Example 1.  (i) A qualified plan (Plan A) permits participants to request distributions by e-mail. Under Plan A's system for such transactions, a participant must enter his or her account number and personal identification number (PIN); this information must match that in Plan A's records in order for the transaction to proceed. If a participant requests a distribution from Plan A by e-mail, the plan administrator provides the participant with a section 411(a)(11) notice by e-mail. The plan administrator also advises the participant by e-mail that he or she may request the section 411(a)(11) notice on a written paper document and that, if the participant requests the notice on a written paper document, it will be provided at no charge. To proceed with the distribution by e-mail, the participant must acknowledge receipt, review, and comprehension of the section 411(a)(11) notice and must consent to the distribution within the time required under section 411(a)(11). Within a reasonable time after the participant's consent by e-mail, the plan administrator, by e-mail, sends confirmation of the terms (including the form) of the distribution to the participant and advises the participant that he or she may request the confirmation on a written paper document that will be provided at no charge.
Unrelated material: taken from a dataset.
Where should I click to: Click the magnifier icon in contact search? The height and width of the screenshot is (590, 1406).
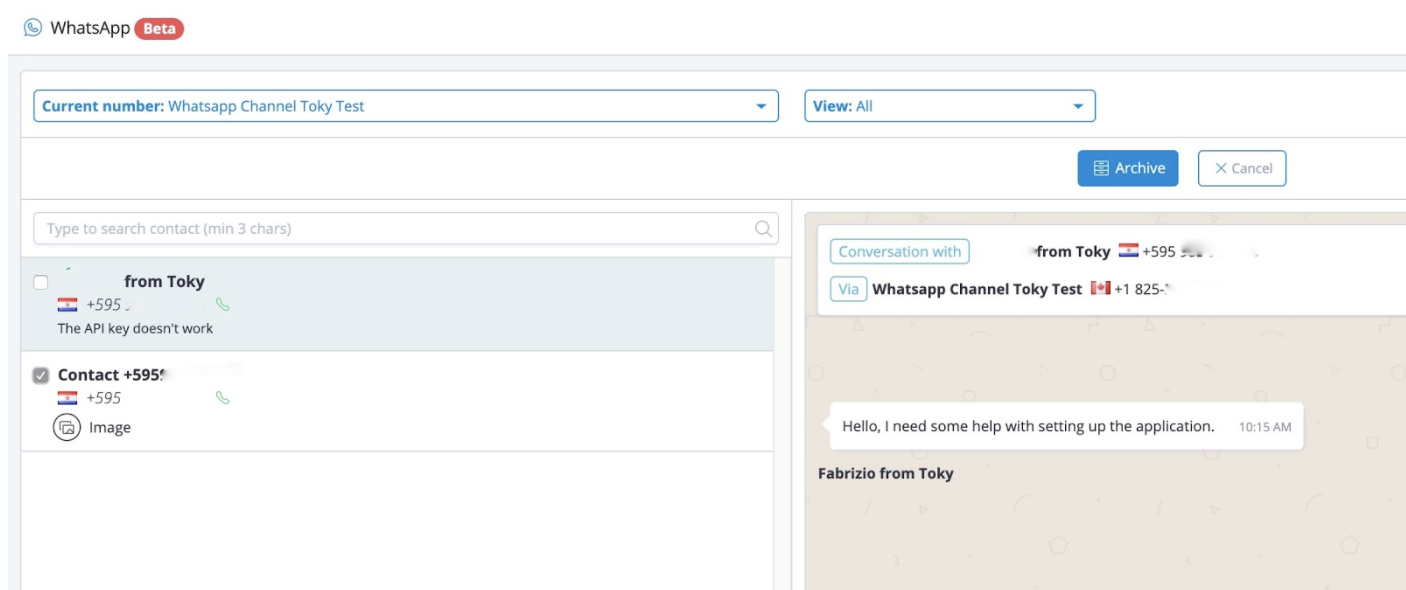point(763,229)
(ii) In this Example 1, Plan A does not fail to satisfy the notice or consent requirement of section 411(a)(11) merely because the notice and consent are provided other than through written paper documents.
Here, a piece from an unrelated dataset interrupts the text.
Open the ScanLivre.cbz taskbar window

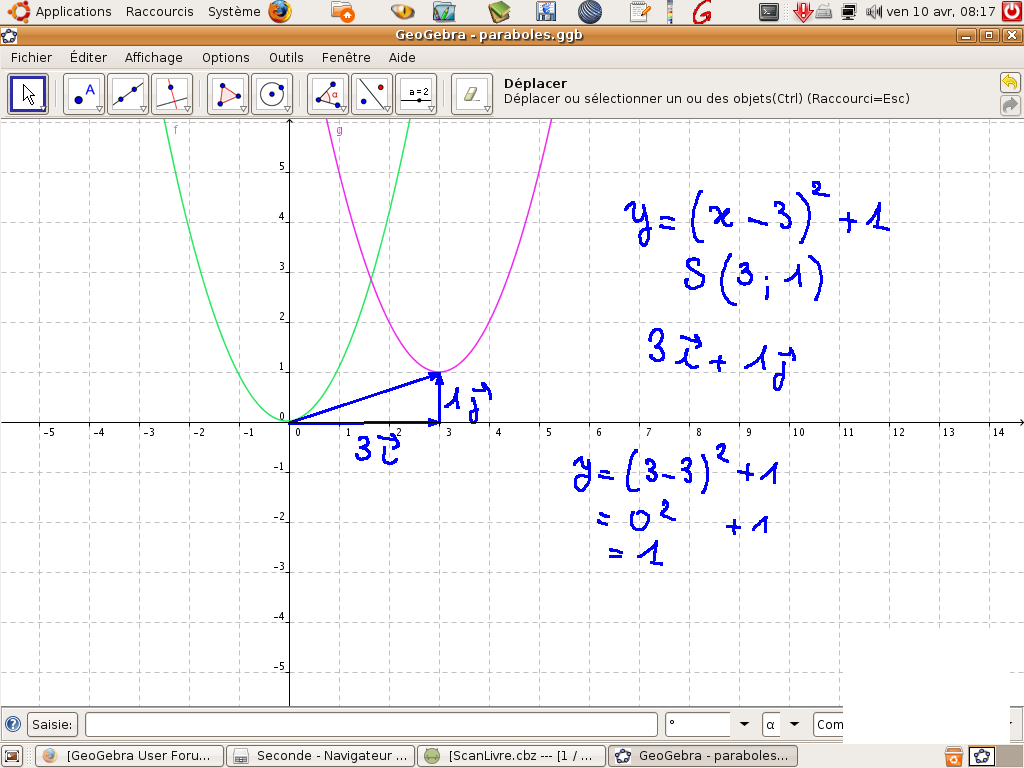tap(511, 756)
Example 2.  (i) Same facts as Example 1, except that, instead of sending a confirmation of the distribution by e-mail, the plan administrator, within a reasonable time after the participant's consent, sends the participant an account statement for the period that includes information reflecting the terms of the distribution.

(ii) In this Example 2, Plan A does not fail to satisfy the consent requirement of section 411(a)(11) merely because the consent is provided other than through a written paper document.

Example 3.  (i) A qualified plan (Plan B) permits participants to request distributions through the Plan B web site (Internet or intranet). Under Plan B's system for such transactions, a participant must enter his or her account number and personal identification number (PIN); this information must match that in Plan B's records in order for the transaction to proceed. A participant may request a distribution from Plan B by following the applicable instructions on the Plan B web site. After the participant has requested a distribution, the participant is automatically shown a page on the web site containing a section 411(a)(11) notice. Although this page of the web site may be printed, the page also advises the participant that he or she may request the section 411(a)(11) notice on a written paper document by calling a telephone number indicated on the web page and that, if the participant requests the notice on a written paper document, it will be provided at no charge. To proceed with the distribution by e-mail, the participant must acknowledge receipt, review, and comprehension of the section 411(a)(11) notice and must consent to the distribution within the time required under section 411(a)(11). The web site requires the participant to review and confirm the terms (including the form) of the distribution before the transaction is completed. After the participant has given consent via e-mail, the Plan B web site confirms the distribution to the participant and advises the participant that he or she may request the confirmation on a written paper document that will be provided at no charge.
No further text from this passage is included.